Todo cuanto se escribió después, las nuevas historias, los chismes, los papeles periódicos, el progreso y la industria naval, estuvo encaminado a lograr ese futuro de esplendor criollo

Con sables y pólvora, sin acordarse de su bandera, peninsulares y habanenses –entonces se decía así– le dieron poco gusto a los marinos de Su Majestad británica. El Morro, única gran fortaleza de entonces, era comandado por Luis de Velasco, un marino cántabro que murió de un cañonazo y que nadie en La Habana conoce.

Fue una pelea más justa que lo que cuentan los libros de historia: los isleños conocían su terreno y estaban acostumbrados al clima. La artillería de La Habana hizo navegar a los británicos sobre un mar de fuego.

Se entregó la ciudad cuando ya no quedaba otra opción, y los criollos –resentidos por la derrota y con amigos en la Corte– lograron la condena perpetua para la junta militar, no exenta de errores, que resistió el asedio.

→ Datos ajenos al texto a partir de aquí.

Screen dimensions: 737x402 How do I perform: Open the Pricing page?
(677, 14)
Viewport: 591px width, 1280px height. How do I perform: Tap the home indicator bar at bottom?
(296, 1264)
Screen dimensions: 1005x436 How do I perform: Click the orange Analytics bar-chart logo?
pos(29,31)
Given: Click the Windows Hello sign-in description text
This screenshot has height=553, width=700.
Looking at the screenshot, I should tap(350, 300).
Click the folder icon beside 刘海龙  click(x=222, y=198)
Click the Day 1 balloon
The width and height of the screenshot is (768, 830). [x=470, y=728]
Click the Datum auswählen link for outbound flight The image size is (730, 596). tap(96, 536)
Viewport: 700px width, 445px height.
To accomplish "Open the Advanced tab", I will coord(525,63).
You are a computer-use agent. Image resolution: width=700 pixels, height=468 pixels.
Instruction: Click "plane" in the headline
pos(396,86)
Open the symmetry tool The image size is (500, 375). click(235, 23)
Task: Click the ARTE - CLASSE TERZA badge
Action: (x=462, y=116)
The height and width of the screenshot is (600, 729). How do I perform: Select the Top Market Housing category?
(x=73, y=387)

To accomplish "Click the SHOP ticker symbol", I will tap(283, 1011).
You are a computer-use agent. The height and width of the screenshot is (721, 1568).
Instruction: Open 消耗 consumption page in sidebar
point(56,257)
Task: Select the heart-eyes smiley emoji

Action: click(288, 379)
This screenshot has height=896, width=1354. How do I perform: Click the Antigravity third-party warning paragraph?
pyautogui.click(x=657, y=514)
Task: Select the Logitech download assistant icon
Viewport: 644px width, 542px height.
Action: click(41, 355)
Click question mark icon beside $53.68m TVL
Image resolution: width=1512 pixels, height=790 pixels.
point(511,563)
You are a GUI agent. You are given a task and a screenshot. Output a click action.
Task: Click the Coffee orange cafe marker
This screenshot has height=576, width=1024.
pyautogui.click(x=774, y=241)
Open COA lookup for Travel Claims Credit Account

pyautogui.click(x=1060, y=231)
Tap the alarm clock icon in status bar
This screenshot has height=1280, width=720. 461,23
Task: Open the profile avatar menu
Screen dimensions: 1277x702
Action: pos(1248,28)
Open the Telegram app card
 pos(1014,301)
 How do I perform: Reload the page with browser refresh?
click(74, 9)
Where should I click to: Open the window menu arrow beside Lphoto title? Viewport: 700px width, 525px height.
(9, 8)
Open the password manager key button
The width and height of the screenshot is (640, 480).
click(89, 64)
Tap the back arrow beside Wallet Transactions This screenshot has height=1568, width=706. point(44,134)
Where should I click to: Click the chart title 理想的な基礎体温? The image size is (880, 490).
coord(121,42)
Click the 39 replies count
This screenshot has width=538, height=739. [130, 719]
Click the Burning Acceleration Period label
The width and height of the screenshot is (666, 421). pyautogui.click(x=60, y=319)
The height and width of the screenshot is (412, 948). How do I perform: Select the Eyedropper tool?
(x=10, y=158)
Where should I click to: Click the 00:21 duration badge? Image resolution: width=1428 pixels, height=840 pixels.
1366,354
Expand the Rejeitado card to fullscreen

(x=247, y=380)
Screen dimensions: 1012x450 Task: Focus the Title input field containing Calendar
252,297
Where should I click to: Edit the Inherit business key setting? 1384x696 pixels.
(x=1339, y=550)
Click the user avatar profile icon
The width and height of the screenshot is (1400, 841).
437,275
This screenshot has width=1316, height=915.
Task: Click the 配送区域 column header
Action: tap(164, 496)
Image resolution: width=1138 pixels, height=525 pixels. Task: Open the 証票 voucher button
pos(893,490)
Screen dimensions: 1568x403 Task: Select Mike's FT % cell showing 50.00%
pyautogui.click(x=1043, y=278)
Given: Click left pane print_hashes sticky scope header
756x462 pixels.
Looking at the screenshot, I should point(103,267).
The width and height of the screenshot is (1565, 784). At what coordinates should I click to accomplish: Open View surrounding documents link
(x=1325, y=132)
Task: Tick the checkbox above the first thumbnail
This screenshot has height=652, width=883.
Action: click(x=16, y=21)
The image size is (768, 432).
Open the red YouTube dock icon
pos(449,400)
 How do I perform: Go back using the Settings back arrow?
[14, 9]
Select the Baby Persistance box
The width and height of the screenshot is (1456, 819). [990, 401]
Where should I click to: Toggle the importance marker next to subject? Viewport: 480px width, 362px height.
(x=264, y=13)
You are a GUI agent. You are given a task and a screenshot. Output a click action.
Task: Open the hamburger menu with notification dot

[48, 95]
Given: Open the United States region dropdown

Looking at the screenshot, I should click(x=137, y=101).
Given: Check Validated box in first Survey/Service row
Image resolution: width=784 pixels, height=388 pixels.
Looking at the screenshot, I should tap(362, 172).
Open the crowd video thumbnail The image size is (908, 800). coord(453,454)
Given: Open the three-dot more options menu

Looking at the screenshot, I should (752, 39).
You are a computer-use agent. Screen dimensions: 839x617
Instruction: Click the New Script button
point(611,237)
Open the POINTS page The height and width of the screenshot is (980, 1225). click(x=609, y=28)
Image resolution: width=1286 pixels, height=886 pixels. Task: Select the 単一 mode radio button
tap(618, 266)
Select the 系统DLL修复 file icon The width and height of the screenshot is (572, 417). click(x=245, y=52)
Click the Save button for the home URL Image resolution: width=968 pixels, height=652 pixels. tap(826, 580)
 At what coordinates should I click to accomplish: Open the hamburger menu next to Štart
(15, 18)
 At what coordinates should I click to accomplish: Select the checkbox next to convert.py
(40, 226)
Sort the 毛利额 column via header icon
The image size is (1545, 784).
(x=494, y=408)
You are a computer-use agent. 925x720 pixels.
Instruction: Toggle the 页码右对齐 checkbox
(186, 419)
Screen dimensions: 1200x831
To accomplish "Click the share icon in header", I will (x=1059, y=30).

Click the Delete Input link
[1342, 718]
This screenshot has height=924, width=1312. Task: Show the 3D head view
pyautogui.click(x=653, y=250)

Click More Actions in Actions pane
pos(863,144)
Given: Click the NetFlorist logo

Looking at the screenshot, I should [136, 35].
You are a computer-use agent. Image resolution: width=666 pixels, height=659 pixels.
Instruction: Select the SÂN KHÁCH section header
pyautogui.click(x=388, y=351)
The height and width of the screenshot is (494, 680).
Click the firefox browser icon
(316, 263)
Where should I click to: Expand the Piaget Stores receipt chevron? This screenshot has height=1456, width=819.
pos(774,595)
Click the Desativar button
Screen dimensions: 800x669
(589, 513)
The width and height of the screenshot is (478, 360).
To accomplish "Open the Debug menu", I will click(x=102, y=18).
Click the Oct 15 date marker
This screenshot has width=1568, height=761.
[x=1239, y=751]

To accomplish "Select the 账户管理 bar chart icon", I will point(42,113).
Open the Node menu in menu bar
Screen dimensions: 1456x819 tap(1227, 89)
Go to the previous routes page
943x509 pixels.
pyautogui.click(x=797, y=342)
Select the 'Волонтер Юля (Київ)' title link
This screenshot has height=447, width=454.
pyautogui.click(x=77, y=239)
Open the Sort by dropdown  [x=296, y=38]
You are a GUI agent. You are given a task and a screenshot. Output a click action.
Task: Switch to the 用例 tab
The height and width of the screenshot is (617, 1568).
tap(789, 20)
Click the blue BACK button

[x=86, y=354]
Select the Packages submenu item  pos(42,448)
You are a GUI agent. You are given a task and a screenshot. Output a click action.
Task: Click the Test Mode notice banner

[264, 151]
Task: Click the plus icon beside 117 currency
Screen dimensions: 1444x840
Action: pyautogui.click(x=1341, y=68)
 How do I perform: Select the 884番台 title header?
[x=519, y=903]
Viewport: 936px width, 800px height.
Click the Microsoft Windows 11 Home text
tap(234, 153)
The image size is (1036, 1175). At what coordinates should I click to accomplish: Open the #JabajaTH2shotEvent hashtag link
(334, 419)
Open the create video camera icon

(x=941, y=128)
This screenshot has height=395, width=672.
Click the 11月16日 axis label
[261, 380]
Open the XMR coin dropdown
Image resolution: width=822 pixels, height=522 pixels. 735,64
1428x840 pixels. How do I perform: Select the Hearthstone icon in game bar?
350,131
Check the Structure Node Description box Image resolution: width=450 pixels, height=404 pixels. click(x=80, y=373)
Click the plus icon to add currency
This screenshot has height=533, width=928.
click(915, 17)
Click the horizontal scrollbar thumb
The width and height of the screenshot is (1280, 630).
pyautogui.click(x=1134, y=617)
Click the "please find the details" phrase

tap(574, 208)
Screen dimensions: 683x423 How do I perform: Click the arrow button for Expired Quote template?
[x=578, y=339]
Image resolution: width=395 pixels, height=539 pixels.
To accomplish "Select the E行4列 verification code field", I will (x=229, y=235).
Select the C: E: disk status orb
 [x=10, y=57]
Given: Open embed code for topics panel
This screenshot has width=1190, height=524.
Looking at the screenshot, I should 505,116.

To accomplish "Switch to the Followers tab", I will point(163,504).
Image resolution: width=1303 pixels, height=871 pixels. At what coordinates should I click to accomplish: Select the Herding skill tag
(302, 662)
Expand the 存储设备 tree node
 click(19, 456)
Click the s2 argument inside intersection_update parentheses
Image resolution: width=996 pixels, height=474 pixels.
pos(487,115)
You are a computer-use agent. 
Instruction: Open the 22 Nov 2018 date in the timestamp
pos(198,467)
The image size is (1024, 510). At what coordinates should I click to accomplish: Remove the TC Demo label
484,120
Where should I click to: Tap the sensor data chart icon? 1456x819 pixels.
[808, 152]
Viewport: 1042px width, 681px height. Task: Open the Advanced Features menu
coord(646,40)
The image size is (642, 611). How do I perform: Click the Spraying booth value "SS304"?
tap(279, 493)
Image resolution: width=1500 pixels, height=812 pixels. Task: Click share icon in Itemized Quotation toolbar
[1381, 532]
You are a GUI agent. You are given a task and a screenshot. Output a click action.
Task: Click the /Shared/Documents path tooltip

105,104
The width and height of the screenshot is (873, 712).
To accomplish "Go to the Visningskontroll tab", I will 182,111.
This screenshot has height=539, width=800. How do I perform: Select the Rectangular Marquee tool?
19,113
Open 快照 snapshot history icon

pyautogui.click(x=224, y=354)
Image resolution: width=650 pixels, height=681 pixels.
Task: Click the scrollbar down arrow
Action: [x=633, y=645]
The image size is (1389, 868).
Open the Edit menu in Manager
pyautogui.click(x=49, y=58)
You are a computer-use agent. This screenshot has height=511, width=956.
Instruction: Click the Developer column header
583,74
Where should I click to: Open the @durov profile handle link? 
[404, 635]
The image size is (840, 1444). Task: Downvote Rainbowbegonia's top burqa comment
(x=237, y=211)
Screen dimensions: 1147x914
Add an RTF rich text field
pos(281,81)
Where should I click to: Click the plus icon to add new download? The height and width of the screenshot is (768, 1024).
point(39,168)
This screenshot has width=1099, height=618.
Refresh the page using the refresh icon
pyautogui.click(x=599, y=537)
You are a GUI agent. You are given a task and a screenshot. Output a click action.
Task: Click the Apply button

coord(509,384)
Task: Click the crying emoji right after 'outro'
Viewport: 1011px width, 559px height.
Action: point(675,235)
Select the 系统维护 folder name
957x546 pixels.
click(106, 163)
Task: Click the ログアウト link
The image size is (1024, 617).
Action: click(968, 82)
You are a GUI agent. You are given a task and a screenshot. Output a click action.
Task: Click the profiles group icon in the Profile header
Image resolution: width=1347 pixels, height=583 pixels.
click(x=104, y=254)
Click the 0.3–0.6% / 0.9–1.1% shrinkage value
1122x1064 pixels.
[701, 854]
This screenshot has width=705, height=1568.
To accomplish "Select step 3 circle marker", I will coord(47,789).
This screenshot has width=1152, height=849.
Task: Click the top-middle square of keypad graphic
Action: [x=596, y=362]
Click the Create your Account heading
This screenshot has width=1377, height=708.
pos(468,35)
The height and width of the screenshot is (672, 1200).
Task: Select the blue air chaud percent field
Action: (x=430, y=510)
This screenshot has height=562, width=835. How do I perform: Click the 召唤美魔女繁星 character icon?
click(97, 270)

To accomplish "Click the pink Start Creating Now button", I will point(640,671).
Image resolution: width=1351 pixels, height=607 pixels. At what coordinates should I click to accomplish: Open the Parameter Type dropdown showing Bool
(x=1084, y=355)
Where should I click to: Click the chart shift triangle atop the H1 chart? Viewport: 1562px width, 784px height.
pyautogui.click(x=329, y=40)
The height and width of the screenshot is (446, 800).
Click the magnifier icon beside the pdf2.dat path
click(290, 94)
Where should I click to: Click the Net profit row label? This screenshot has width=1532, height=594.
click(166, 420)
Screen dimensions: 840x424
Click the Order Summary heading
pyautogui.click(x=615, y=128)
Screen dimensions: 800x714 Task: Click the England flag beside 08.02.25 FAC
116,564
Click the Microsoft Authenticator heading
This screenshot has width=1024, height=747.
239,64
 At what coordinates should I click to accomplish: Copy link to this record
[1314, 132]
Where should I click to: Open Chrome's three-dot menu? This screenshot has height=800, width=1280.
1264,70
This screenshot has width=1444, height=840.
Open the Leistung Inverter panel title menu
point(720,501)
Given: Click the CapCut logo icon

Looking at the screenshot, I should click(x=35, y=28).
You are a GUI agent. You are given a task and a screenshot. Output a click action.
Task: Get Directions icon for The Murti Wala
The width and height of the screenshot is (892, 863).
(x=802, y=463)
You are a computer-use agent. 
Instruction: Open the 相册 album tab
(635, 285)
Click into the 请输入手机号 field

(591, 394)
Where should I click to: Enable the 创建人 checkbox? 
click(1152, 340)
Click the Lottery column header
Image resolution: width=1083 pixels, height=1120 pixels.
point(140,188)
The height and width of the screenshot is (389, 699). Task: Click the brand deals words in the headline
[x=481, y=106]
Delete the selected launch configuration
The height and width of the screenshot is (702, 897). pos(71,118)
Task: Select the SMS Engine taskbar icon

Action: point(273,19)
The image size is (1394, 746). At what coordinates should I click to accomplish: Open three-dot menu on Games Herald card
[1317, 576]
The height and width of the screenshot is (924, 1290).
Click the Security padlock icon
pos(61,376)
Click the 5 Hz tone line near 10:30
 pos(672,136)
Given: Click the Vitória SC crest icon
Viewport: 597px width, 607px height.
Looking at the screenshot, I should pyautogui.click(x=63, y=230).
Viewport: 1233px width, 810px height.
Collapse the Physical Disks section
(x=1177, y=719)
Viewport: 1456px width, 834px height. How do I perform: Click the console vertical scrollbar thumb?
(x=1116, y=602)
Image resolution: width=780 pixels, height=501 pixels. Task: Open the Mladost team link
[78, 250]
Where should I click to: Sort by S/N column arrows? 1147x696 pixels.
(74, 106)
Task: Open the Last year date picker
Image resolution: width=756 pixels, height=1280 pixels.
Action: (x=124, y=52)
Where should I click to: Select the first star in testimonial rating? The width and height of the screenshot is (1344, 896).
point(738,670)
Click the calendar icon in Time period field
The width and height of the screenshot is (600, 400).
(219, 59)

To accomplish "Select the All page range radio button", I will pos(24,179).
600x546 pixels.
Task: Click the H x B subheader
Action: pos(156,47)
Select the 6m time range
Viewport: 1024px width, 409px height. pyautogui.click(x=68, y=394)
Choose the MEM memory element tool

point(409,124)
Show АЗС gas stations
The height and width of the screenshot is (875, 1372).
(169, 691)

Con Inglaterra entró la esclavitud a gran escala, indispensable para convertir a Cuba en otra sugar island. Los futuros "hombres del azúcar" –como después los llamó Manuel Moreno Fraginals– vieron, por un instante, toda la riqueza sangrienta del próximo siglo. Todo cuanto se escribió después, las nuevas historias, los chismes, los papeles periódicos, el progreso y la industria naval, estuvo encaminado a lograr ese futuro de esplendor criollo.

La historia de Cuba, nos guste o no, se fue tejiendo sobre esa complicidad. La herencia pasó de los terratenientes a los dueños de ingenios, de ellos a la aristocracia mambisa y republicana, y luego –sin saber ya para qué servían los mitos– fueron a dar a la memoria trastornada de Castro. El caudillo, nacido también un 13 de agosto, manejó el largo relato nacional a su antojo y lo mandó a escribir. Y a olvidar.

Todas las naciones maquillan el relato fundador, para amortiguar las mentiras del presente. En nuestro caso, la costumbre es vieja, pero aún nos queda un documento limpio y hermoso, al que siempre acudo como rescate en el naufragio.

En doce láminas, medio escondidas en el Museo Nacional de Bellas Artes, un soldado británico y un pintor francés dibujaron, en 1762, la ruta de su escuadra en el Caribe, sus maniobras de combate, los aparejos inmensos de las naves y la silueta de una ciudad joven, que sobrevivió, entonces y ahora, a los cañonazos que la han querido borrar.